Text:
════
API Reference
GIAE is designed to be used both as a CLI tool and a Python library. This page documents the core data models and interpretation engine.
🧬 Core Models
Genome
The top-level container for a genomic sequence and its annotations.
Key Attributes:
- id: Unique identifier (UUID-based).
- name: Short name for the genome.
- sequence: The raw nucleotide sequence (BioPython compatible).
- genes: A list of Gene objects.
Key Methods:
- add_gene(gene): Add a new gene to the genome.
- get_summary(): Returns a dictionary with GC content, gene count, etc.
Gene
Represents a single feature (CDS, tRNA, etc.) with its location and translations.
Key Attributes:
- id: Unique identifier.
- location: Start/End position and strand.
- protein: A Protein object containing the translation.
- evidence: A list of Evidence objects extracted during interpretation.
════
Information shown:
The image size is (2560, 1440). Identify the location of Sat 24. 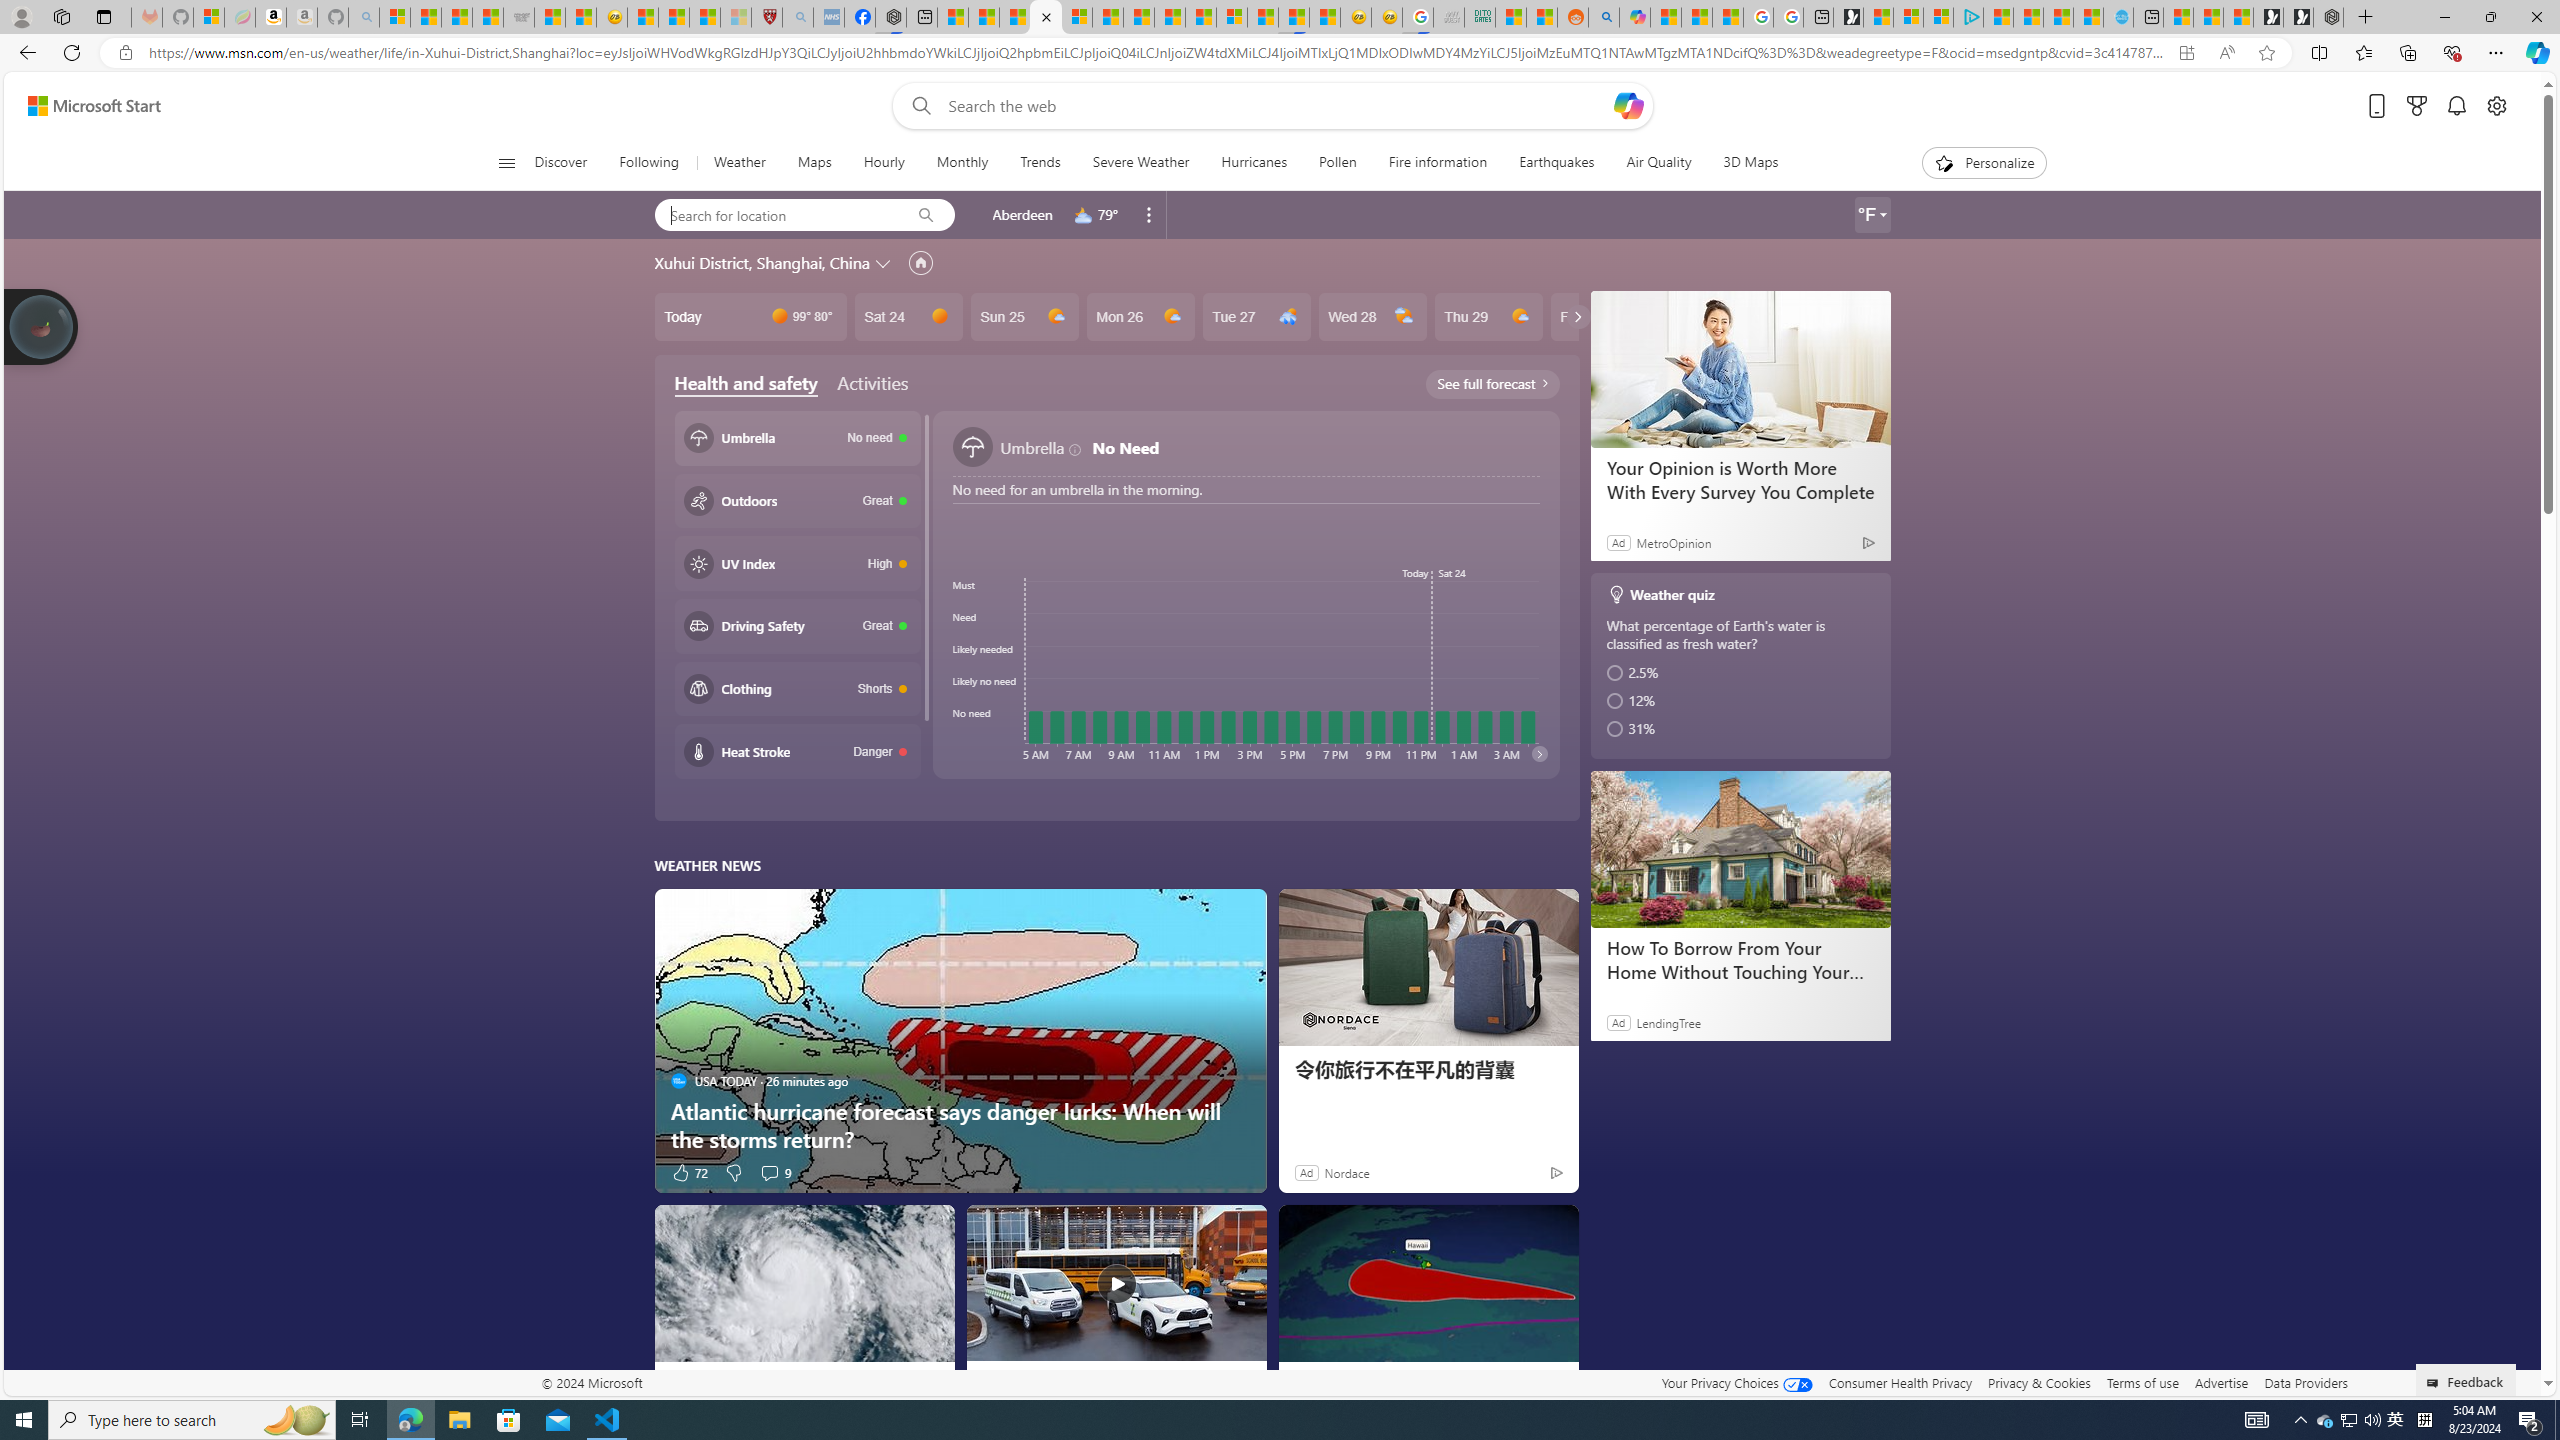
(908, 316).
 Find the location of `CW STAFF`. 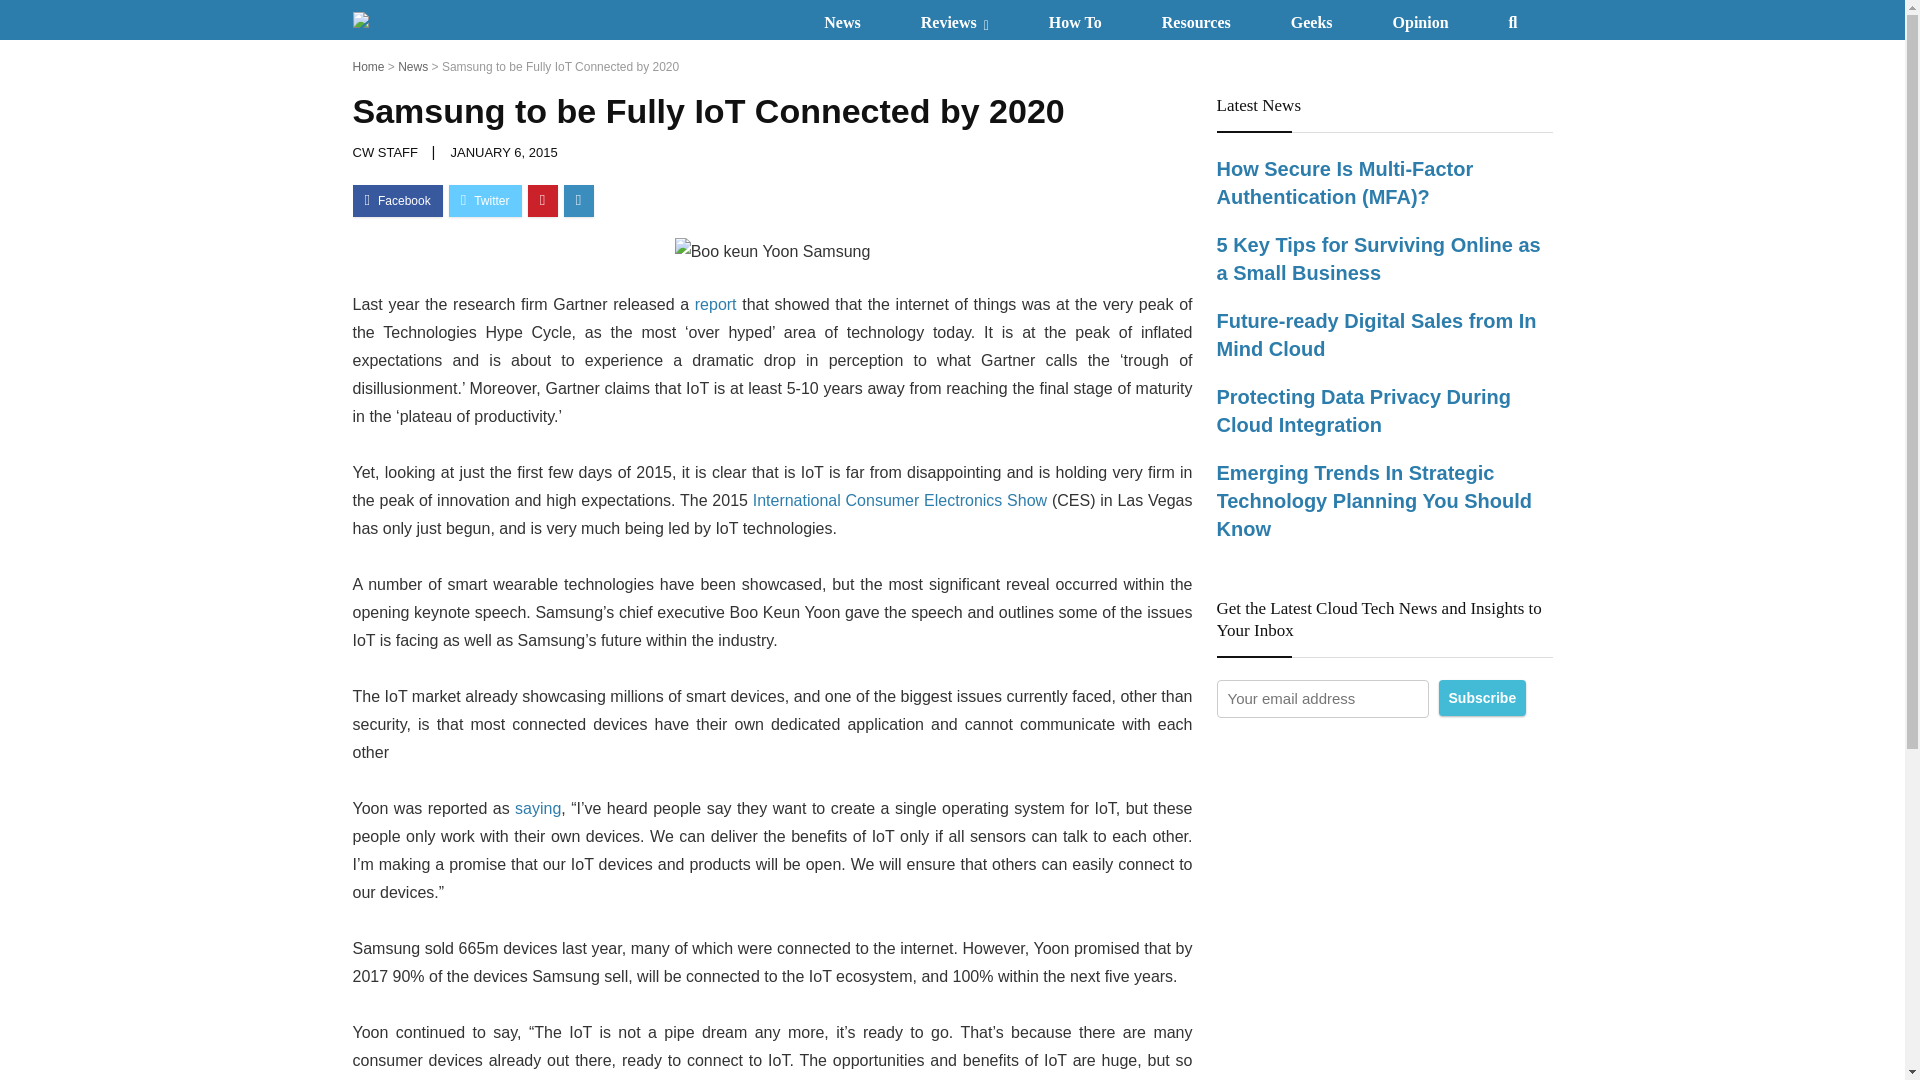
════
What to do: Decide whether each statement below agrees with the API reference, answering yes or no and quoting the exact words of the text that settle it. 1. The genome's id attribute is UUID-based. 2. The get_summary() method returns a list of Gene objects. 3. A gene's protein attribute holds the translation. The data stands apart from the API reference and is separate material.

Response to this exercise:
1. Yes: "id: Unique identifier (UUID-based)."
2. No: "get_summary(): Returns a dictionary with GC content, gene count, etc."
3. Yes: "protein: A Protein object containing the translation."